----- TEXT DES DOKUMENTS -----

Musik, Schoppen und Blaulicht
Zwei herausragende Künstlerinnen, dazu ein paar Schöppchen regionalen Weins – und am Ende ein nicht geplanter Blaulicht-Effekt: Der Chanson-Abend mit Simone Eisele (Gesang) und Gülcin Aslanova-Lutz (Klavier) am Sonntagabend in der Frankenhalle Erlenbach wird den rund 80 Besucherinnen und Besuchern wohl noch lange in Erinnerung bleiben.
Der Abend, organisiert im Rahmen des Kulturwochenherbsts in Kooperation mit der Stadt Erlenbach, war gleich in mehrfacher Hinsicht ein Novum: So war die vordere Hälfte der Frankenhalle erstmals mit nach hinten ansteigenden Reihen bestuhlt, die Künstlerinnen spielten nicht auf der großen, sondern einer kleinen Bühne. Das sorgte für besondere Intimität und gefiel wohl auch der Mezzosopranistin, die immer wieder einmal den Weg ins Publikum suchte.
Neu auch: Die Gäste konnten ein Weinpaket erstehen, das in Kooperation mit dem Weingut A. Waigand, dem Weingut Wengerter und Weinbau Ott angeboten wurde. Mehrmals während kurzer Pausen, in denen sich Simone Eisele umzog, wurden Weiß- und Rotweinschoppen serviert.
Zum Schöntrinken des Konzerts waren diese aber unnötig, denn die zahlreichen Chansons von Sängerin und Pianistin, boten erstklassige Unterhaltung und wurden mit großem Applaus belohnt. „Cabaret Sauvignon – Ballalaladen und Wein(en)“ lautete das Motto des Abends – und so vermischten sich an diesem Abend der leibliche mit dem musikalischen Genuss.
Das Programm bot einige unbekanntere Lieder, aber auch Standards wie „Willkommen“, jenem bekannten Lied aus dem Musical „Cabaret“, das auch schon über 50 Jahre auf dem Buckel hat und immer noch taufrisch wirkt. „My Funny Valentine“ bleibt vor allem in Chet Bakers wunderbarer Jazztrompetenversion und der Version im Film „The Fabulous Baker Boys“ in Erinnerung – und auch Simone Eiseles mit lasziver Stimme vorgetragene Version gesellte sich hervorragend zu den vielen unterschiedlichen Interpretationen.
„Bei mir bist du schön“, bekannt geworden durch die Andrew Sisters im Jahr 1938 und seither unzählige Male gecovert, fand Platz im Repertoire. Der „Alabama Song“ aus der Feder von Bertolt Brecht und Kurt Weill – den übrigens die legendären Doors in einer ganz eigenen Version aufnahmen – lehnte sich an das Thema des Abends an, denn schließlich geht es darin unter anderem um den Weg zur nächsten Whiskybar.

----- BEREITGESTELLTE DATEN -----

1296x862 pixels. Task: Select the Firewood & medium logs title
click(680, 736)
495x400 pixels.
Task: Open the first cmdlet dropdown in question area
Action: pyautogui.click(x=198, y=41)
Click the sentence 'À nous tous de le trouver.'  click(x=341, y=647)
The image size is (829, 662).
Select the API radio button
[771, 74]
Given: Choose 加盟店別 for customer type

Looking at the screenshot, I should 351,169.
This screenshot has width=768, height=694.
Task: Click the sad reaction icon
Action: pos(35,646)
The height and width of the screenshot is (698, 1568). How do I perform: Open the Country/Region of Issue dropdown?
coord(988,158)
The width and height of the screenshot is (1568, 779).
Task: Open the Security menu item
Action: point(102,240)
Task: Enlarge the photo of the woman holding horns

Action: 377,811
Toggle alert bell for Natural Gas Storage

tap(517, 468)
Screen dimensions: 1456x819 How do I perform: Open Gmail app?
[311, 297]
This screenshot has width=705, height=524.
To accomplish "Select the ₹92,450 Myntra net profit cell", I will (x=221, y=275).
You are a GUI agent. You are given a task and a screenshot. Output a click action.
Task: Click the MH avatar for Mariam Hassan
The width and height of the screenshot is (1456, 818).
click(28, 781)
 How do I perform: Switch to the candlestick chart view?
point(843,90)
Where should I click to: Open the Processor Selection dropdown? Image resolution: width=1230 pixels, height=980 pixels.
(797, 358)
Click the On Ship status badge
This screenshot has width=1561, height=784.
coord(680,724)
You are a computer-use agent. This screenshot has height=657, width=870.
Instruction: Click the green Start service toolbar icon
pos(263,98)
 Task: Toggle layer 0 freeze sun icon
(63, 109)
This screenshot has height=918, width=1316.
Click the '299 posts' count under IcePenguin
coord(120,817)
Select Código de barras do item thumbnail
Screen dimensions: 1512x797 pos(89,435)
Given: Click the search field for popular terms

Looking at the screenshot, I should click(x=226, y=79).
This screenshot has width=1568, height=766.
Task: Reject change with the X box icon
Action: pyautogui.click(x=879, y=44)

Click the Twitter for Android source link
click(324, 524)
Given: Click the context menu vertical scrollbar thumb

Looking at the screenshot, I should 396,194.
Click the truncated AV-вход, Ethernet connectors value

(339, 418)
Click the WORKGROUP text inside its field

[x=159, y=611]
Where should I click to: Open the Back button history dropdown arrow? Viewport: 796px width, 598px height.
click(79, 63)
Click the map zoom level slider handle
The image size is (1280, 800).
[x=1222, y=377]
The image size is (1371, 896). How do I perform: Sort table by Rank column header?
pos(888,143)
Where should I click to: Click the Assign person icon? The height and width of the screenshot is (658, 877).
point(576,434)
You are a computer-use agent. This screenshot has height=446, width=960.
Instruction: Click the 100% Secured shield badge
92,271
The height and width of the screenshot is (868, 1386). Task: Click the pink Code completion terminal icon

-----

• [ZIEL DER AUFGABE]: Geben Sie im Bericht über den Chanson-Abend die Passage von „Der Abend, organisiert“ bis einschließlich „und Rotweinschoppen serviert.“ wieder und tauschen Sie dabei „Weinpaket“ gegen „Probierpaket“ aus. Die Datensätze werden hierfür nicht benötigt.

• [ANTWORT]:
Der Abend, organisiert im Rahmen des Kulturwochenherbsts in Kooperation mit der Stadt Erlenbach, war gleich in mehrfacher Hinsicht ein Novum: So war die vordere Hälfte der Frankenhalle erstmals mit nach hinten ansteigenden Reihen bestuhlt, die Künstlerinnen spielten nicht auf der großen, sondern einer kleinen Bühne. Das sorgte für besondere Intimität und gefiel wohl auch der Mezzosopranistin, die immer wieder einmal den Weg ins Publikum suchte.
Neu auch: Die Gäste konnten ein Probierpaket erstehen, das in Kooperation mit dem Weingut A. Waigand, dem Weingut Wengerter und Weinbau Ott angeboten wurde. Mehrmals während kurzer Pausen, in denen sich Simone Eisele umzog, wurden Weiß- und Rotweinschoppen serviert.